Sequence Encoder

Let’s first recap the so-called Transformer network;

As discussed thro this article, in the very initial step we have N naive word embeddings that do not take into account neither the meaning of the surrounding words nor the order of words!
We introduced Position Embeddings to account for the order of the words
Introduced the attention network then to avoid losing the original word vectors we introduced skip connection.
Finally, we need to start to learn these vectors thro our network based on a large corpus of text! This learning process is gonna be done thro a simple Feedforward Neural Network, But why? 🤔 One reason is that thro the process of a neural network we provide regularization or structure to this network. This is because it restricts the output of the neural network to be constrained to the subspace associated with the vectors of the network which tend to improve the performance!

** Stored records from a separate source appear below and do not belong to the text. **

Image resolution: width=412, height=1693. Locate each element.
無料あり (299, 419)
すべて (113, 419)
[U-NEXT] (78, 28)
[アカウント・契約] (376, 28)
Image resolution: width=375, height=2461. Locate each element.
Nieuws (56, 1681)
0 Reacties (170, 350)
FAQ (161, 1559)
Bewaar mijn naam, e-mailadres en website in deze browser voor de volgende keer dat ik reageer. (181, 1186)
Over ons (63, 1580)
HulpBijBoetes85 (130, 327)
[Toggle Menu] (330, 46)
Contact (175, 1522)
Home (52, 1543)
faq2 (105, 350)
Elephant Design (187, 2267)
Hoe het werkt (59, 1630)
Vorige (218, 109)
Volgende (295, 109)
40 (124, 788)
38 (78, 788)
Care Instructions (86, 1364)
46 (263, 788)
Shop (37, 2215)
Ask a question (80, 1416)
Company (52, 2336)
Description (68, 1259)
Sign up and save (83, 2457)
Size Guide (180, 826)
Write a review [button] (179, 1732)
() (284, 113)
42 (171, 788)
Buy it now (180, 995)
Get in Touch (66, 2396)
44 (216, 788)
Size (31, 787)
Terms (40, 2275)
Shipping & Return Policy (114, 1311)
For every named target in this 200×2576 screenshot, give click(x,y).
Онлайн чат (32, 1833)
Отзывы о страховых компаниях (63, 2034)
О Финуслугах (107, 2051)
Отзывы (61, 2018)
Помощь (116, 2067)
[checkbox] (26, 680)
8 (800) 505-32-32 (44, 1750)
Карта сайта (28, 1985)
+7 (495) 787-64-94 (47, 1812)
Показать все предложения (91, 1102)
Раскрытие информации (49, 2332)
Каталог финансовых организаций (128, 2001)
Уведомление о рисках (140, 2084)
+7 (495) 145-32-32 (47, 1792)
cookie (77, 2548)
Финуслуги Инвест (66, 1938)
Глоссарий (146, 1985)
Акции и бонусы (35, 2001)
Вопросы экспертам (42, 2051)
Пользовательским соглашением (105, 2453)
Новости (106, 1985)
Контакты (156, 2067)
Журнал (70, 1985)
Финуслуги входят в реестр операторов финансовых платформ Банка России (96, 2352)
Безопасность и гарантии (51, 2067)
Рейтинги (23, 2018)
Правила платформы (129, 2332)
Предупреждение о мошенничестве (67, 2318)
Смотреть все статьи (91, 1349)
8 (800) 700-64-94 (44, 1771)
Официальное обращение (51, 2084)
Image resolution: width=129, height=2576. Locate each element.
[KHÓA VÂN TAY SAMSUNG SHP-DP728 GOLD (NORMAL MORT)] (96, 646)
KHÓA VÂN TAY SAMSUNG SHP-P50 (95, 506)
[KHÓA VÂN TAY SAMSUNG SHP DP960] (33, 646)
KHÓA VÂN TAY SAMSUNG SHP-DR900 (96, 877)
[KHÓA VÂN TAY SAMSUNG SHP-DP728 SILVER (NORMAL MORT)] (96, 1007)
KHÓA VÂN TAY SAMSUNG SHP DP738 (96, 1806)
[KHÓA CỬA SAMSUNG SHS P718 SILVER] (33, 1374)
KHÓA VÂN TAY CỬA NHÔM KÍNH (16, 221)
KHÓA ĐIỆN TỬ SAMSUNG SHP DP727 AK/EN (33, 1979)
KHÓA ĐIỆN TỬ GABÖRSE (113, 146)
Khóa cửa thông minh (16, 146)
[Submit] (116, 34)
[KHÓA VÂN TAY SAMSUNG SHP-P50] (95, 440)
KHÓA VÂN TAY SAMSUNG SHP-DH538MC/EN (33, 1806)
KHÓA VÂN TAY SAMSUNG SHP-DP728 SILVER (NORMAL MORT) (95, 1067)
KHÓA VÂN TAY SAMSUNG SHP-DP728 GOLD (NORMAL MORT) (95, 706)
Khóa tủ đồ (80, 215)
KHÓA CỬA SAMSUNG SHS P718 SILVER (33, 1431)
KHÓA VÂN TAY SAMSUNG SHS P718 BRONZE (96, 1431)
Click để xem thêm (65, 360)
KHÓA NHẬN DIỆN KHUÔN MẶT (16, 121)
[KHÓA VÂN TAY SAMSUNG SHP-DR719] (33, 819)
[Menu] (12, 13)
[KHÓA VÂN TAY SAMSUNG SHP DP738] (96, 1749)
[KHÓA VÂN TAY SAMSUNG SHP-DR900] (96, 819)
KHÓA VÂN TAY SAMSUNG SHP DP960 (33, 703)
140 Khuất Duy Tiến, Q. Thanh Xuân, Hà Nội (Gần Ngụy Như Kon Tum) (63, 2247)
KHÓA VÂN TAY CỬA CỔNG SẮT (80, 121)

Going thro all of the above steps, we were able to Encode a sequence. Now if we did it one time, there is no reason to not do it K time! Where in practice K is 3 or 6! So we can repeat the process K time which possibly makes it a Deep Sequence Encoder that tends to improve performance!

Coupling Sequence Encoder to Decoder

Thus far we have talked about Sequence Encoder and the way it works for predicting the next word in the sequence! But imagine a situation where we not only wanna predict the next word but we wanna predict the next sequence of words! not just one word!

Take Translation from one language to another as an example. So here we gotta not only decode the original sequence but also need to decode it to another language and try to understand the same architecture in another language, right? For instance, consider “the orange cat is nacho” in English and ya wanna translate it into French. If so, based on what we’ve learned so far, we first need to Encode the English sequence;

Okay! We have encoded our sequence, but what about French version of the sequence? shouldn’t we decode the gained knowledge into French?

Yes, we should! The way we’re gonna do that Decoding (2) ****for the entire sequence, has ALOT in common with what have learned so far (1)! See below to figure out how!

Encoder-Decoder

The mix of sequence Encoder to Decoder is shown in the picture below; Take a look at it, think 🧠 for a sec then come back and read the rest!

At the bottom of the decoder is the words that have been predicted by the decoder so far!

Now, what we’re gonna do is to take the last word that we predicted and use it as the input to the decoder then produce the french version of one word after the other! For instance, imagine we have predicted: “the” and “orange” in french (M words). So at the bottom, there are the M words that have been predicted so far. Therefore, on the left (lime box) is the original sequence and on the right (blue box) is the sequence that we have predicted say in french.

Now in the same concept, remember that I mentioned repeating K produces a deep network? Well if we did it for the encoder, then there is no reason to not do the same for the decoder as well! So on the right we gonna do in J times! So we have a repeat of k times on the left and J times on the right, right? This is called a deep architecture network!